── Recorded information ──

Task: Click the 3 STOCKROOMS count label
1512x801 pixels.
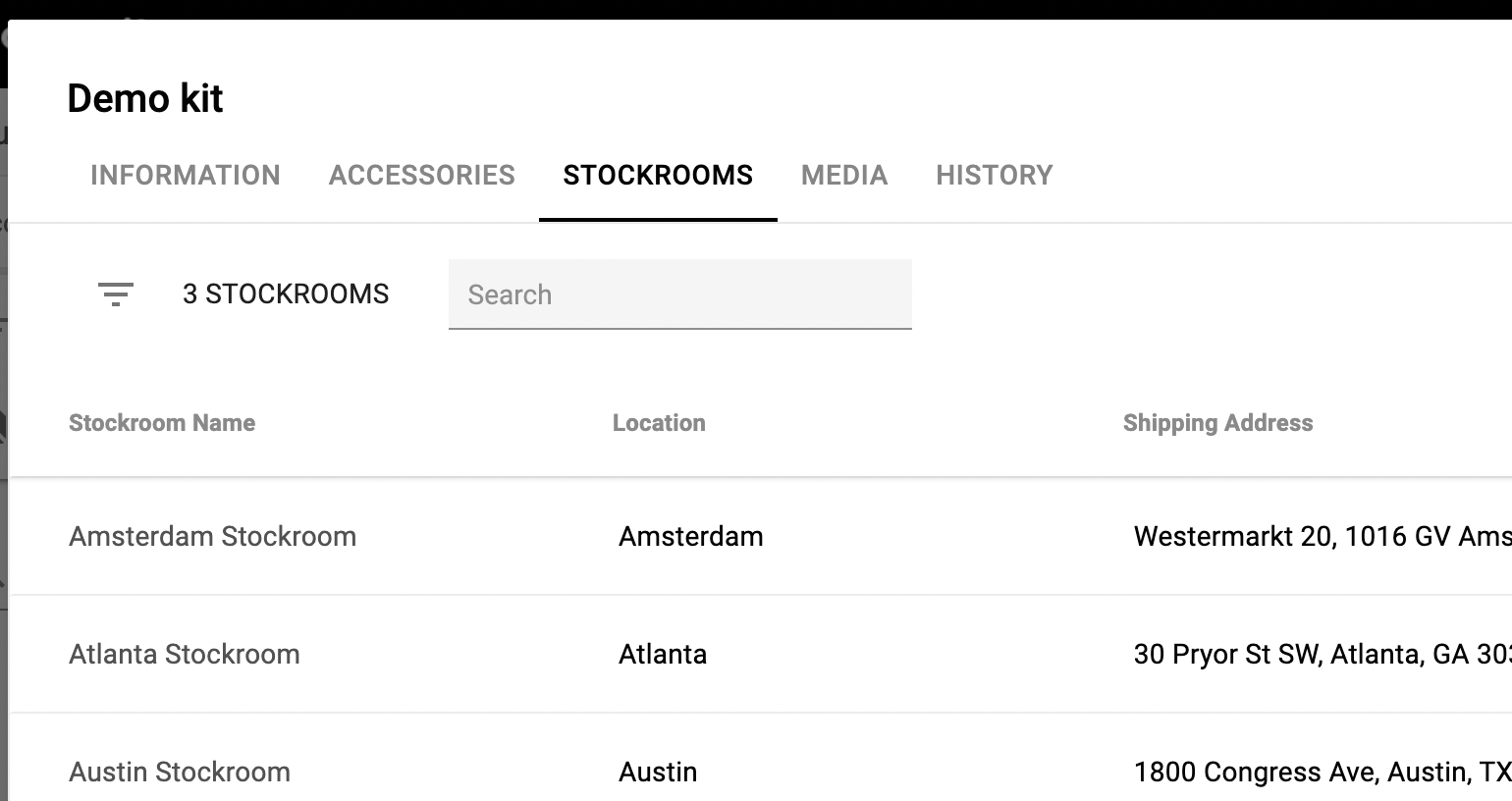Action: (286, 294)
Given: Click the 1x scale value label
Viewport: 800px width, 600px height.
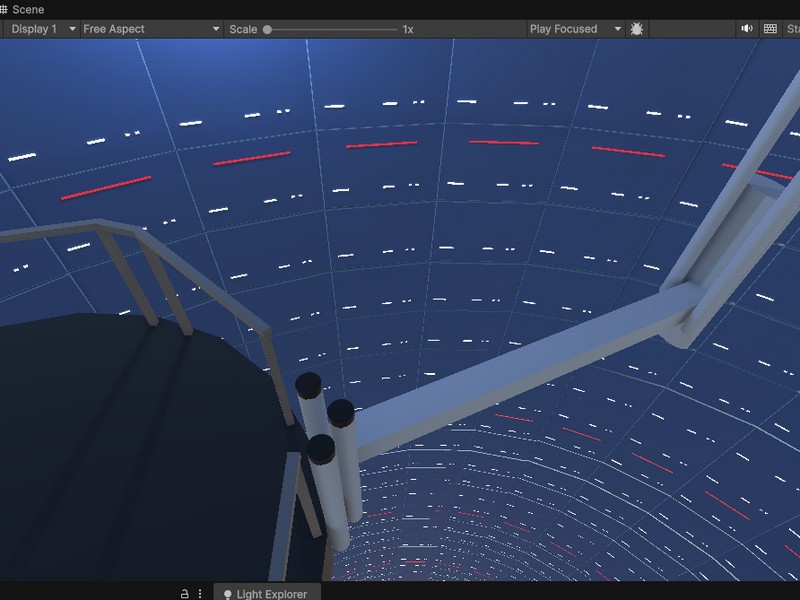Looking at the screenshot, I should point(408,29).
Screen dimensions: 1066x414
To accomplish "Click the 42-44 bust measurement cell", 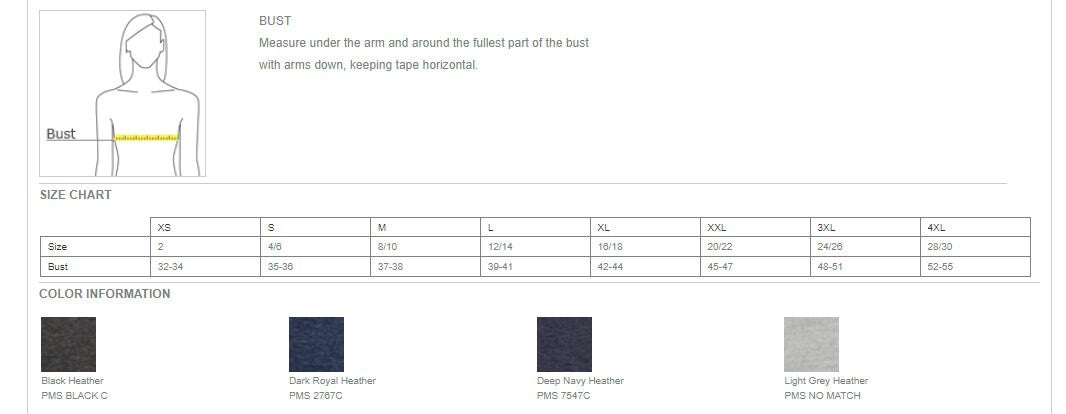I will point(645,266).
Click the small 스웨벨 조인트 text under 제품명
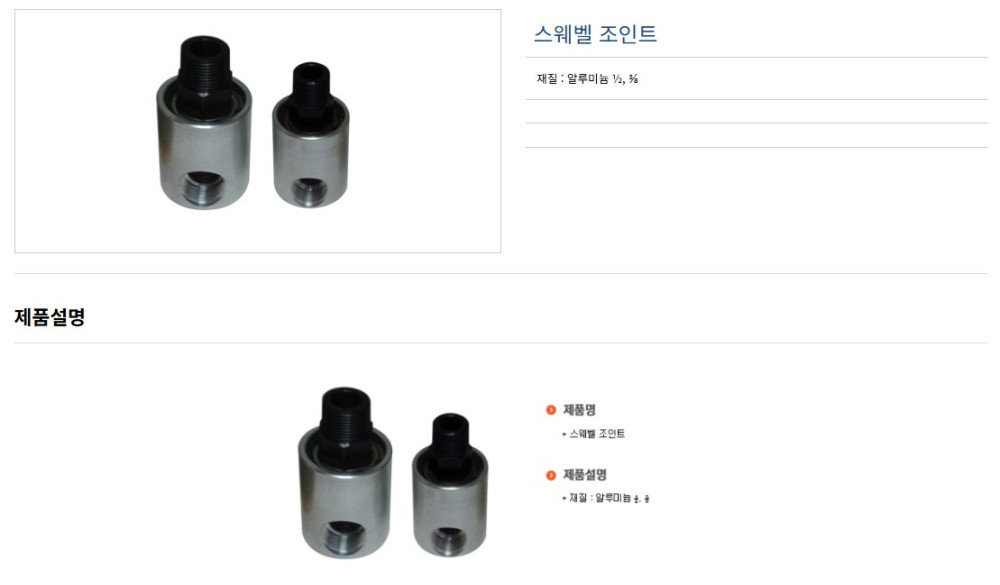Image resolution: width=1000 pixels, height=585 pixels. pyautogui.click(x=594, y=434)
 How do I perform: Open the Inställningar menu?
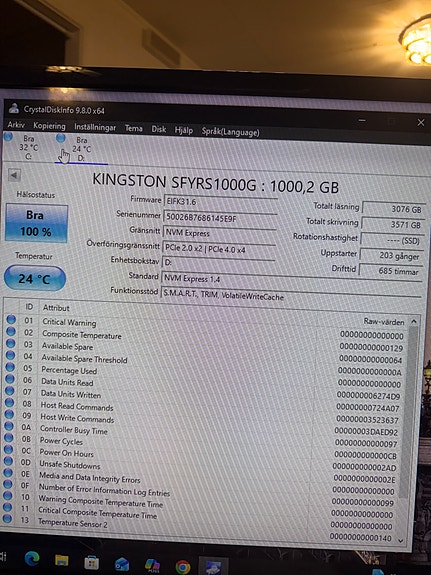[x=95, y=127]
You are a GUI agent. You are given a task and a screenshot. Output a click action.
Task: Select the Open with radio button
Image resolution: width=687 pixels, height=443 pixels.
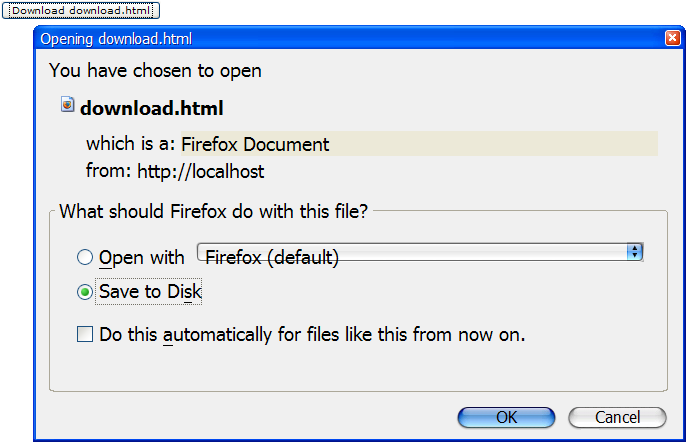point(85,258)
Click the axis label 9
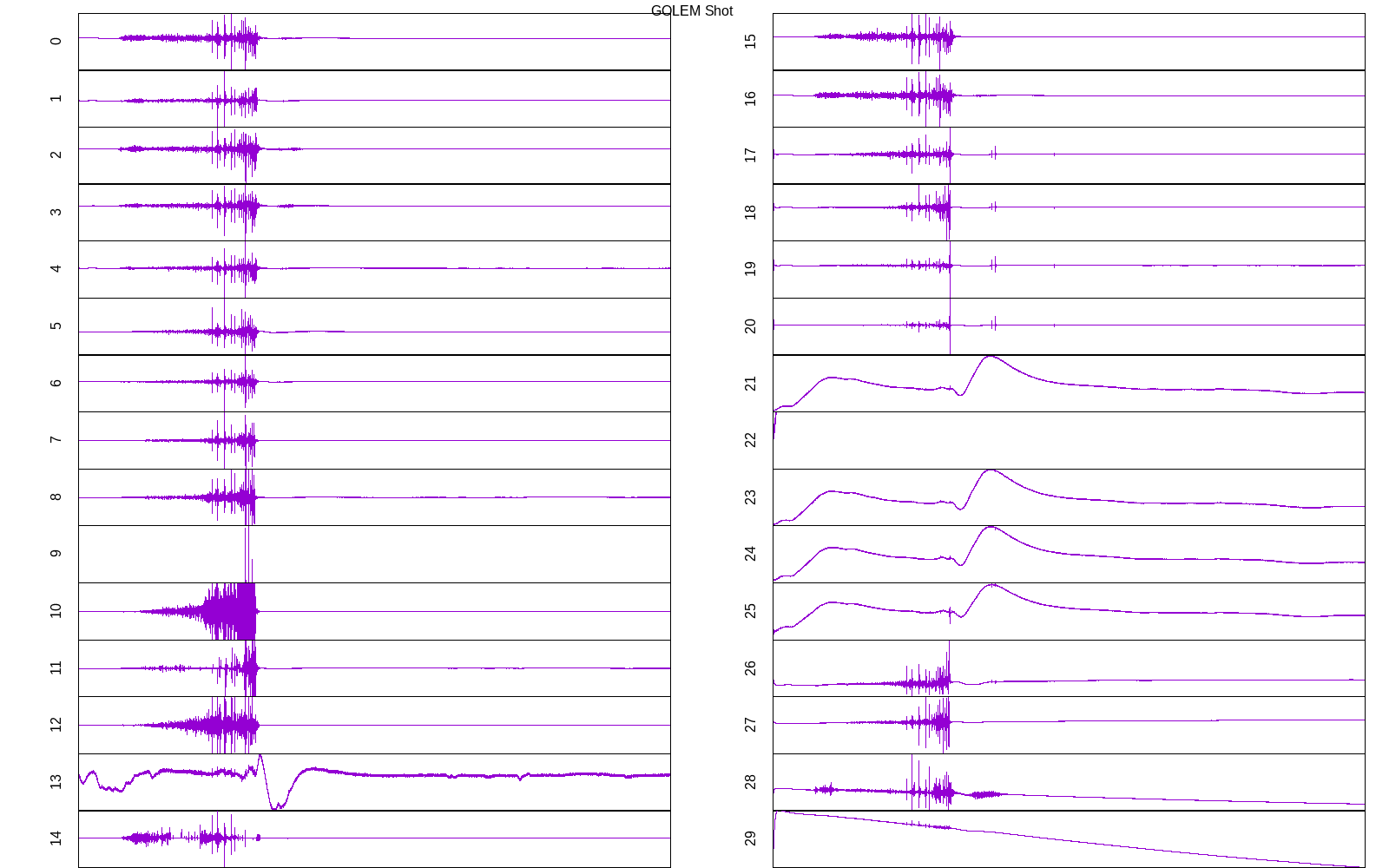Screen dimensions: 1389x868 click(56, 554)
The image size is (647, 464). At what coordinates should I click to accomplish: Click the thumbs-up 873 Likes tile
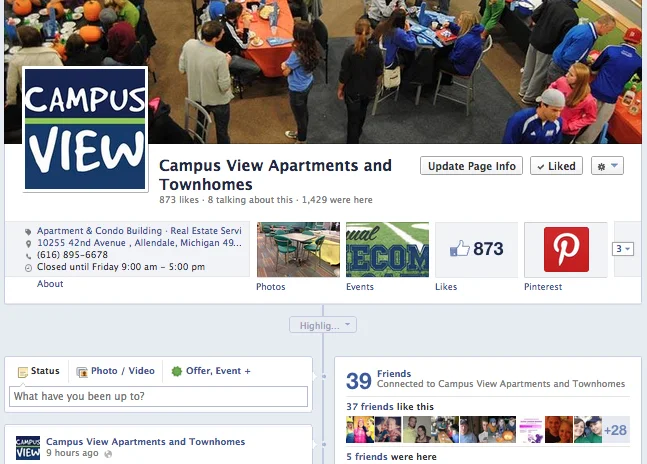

───

## The task
Leave the pictures out, then output exactly the lines from the "How do I perform: Open" line through the end of the records above, and no others.

## Task answer
 How do I perform: Open the Inställningar menu?
[x=95, y=127]
You are a GUI agent. You are given a task and a screenshot. Output a click action.
Task: Select the Open with radio button
Image resolution: width=687 pixels, height=443 pixels.
point(85,258)
Click the axis label 9
Screen dimensions: 1389x868 click(56, 554)
The image size is (647, 464). At what coordinates should I click to accomplish: Click the thumbs-up 873 Likes tile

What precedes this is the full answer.